Private equity and VC players make a killing as IPO rush yields them ₹10,000 crore

Private equity and VC players make a killing as IPO rush yields them ₹10,000 crore
Source: Unsplash
  • Private equity and venture capital firms exited 17 companies via IPOs in 2023, amounting to ₹10,007 crore.
  • PE/VCs sold stakes in Delhivery, Zomato and Paytm PE/VCs this year via block deals.
  • Open market exits accounted for 57% of all exits by value in August, says a report by IVCA-E&Y.
  • Experts say that more exits via open markets is a sign of maturity in the ecosystem.
The great rush for initial public offerings (IPOs) has landed a bounty of massive proportions for entrepreneurs and investors alike. And a fourth of all the funds raised, and almost half of all the offer-for-sale capital landed in the coffers of private equity and venture capital firms. This is in addition to the large block deal action seen between August and September, especially in new-age companies.

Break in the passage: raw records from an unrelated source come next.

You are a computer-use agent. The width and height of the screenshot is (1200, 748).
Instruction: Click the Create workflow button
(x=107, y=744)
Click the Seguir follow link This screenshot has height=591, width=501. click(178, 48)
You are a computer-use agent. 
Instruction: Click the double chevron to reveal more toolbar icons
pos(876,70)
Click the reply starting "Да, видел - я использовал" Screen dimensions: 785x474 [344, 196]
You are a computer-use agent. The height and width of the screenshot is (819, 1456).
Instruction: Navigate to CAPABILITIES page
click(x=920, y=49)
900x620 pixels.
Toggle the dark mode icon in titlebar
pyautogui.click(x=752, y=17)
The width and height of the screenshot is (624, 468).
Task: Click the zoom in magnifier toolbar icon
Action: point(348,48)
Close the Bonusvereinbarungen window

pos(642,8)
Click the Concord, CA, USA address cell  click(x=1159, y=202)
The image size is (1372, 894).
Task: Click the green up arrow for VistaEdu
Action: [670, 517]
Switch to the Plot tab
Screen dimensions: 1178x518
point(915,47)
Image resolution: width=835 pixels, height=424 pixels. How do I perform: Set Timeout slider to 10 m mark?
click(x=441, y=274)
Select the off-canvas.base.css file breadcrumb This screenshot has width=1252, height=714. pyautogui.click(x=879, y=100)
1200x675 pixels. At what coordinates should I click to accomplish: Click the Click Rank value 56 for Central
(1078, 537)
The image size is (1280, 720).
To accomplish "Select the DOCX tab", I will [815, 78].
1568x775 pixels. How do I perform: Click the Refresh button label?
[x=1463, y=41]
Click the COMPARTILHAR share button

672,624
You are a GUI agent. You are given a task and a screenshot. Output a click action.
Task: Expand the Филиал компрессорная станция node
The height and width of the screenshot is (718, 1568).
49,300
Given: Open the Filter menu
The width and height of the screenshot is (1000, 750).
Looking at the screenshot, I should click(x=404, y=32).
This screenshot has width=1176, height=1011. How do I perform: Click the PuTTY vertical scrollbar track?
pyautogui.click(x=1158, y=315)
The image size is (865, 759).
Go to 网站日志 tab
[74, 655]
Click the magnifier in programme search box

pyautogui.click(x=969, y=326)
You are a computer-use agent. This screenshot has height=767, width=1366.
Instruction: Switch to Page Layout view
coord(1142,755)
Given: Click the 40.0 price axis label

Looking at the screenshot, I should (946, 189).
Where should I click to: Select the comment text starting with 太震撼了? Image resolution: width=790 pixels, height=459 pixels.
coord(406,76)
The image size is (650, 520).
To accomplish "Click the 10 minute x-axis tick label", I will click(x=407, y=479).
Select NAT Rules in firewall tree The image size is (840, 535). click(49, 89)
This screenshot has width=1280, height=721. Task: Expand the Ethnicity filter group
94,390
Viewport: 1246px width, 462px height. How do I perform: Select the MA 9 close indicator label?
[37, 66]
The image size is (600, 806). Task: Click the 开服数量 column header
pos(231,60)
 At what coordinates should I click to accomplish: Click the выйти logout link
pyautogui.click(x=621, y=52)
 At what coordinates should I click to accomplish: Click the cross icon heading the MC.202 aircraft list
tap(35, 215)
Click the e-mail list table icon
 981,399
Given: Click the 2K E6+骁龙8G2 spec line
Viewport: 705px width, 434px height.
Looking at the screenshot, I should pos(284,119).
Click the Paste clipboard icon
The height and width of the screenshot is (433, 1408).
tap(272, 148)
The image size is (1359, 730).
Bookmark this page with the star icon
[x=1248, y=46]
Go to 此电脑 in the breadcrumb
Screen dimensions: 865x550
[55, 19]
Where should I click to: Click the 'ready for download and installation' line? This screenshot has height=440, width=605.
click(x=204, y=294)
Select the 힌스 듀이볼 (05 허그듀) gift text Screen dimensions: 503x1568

A total of ₹40,773 crore was raised by 46 mainboard public offers in 2023 up until the third week of November. Around half of it — ₹23,714 crore raised as offers-for-sale by promoters, existing investors and more. Of this, PE and VC players made as much as ₹10,007 crore across 17 IPOs via offers-for-sale, according to data by Primedatabase.

Mainboard IPOs in 2023
Total issue amount ₹40,773 crore
Offers for sale₹23,714 crore
Fresh Capital ₹17,059 crore
PE/VC exits ₹10,007 crore
Source: Primedatabase

This year’s largest IPO of Mankind Pharma saw the chunkiest of PE/VC exits amounting to ₹3,244 crore. A few large IPOs like Concord Biotech, R R Kabel and one of India’s most-awaited issues, Tata Technologies saw large PE/VC sell-offs.

CompanyPE/VCs exited Amount
Mankind PharmaBeige, Cairnhill CGPE, Cairnhill CIPEF and Link Investment Trust ₹3,244 crore
Concord BiotechHelix Investment Holdings₹1,550 crore
R R KabelTPG Asia VII SF₹1,334 crore
Honasa ConsumerFireside Ventures Fund Sofina Ventures S.A.Stellaris Venture Partners India I₹922 crore
Tata TechnologiesAlpha TC Holdings Pte. Ltd Tata Capital Growth Fund I₹692 crore
Source: Primedatabase

Open Sesame with IPO markets

The opening up of the IPO market as an exit route is good news for PE and VC investors. Even if they’re not a part of the offer-for-sale in an issue, being part of a public listed company frees-up their shares for block deals.

“IPOs are a credible exit channel for VC/PE funds. Revival of the IPO market is certainly good news for the investors. Equally good news is the performance of some of the marquee tech stocks that have been listed on the stock market in the last few years,” Fazal Ahad, managing director at Merisis Advisors told Business Insider India.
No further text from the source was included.